Singapore’s Variable Capital Company (VCC) framework has matured rapidly since it launched in January 2020. With well over a thousand VCCs now incorporated, the structure has become the fund vehicle of choice for Asia-focused fund managers. But 2026 looks different from prior years: MAS issued a significant governance circular in mid-2025, the Corporate and Accounting Laws (Amendment) Act 2025 (CALA 2025) amended the Variable Capital Companies Act 2018, and the VCC Grant Scheme has concluded. For asset managers considering a multi-sub-fund VCC, or those already running one and wondering whether their secretarial compliance is watertight, this guide covers everything that has changed.
What Is a VCC Sub-Fund?
A VCC can operate as an umbrella — a single legal entity housing multiple investment strategies within separate sub-funds.

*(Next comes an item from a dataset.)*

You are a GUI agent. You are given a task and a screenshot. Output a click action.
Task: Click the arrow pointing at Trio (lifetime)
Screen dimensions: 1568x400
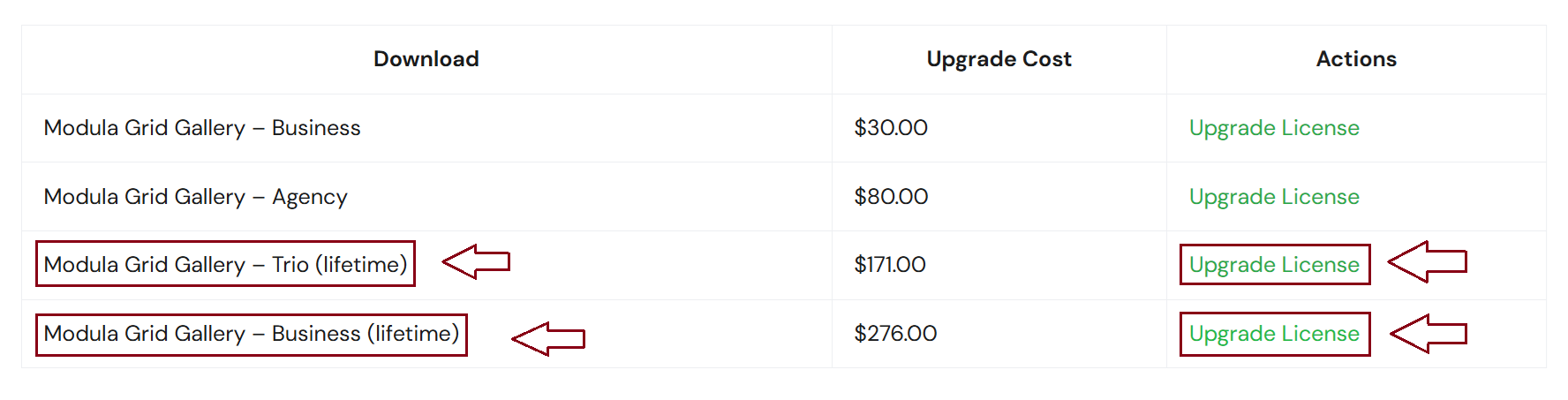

Each sub-fund operates with its own investment strategy and portfolio, register of members, and — critically — a legally ring-fenced pool of assets and liabilities. Under Section 29 of the Variable Capital Companies Act 2018, losses or liabilities within one sub-fund cannot contaminate another. Creditors of Sub-Fund A cannot pursue assets held in Sub-Fund B.
Each sub-fund must be separately registered with ACRA via the VCC portal at vcc.bizfile.gov.sg and must include the letters “SF” or “Sub-Fund” in its name (for example, “Ardent Asia Fund SF1”).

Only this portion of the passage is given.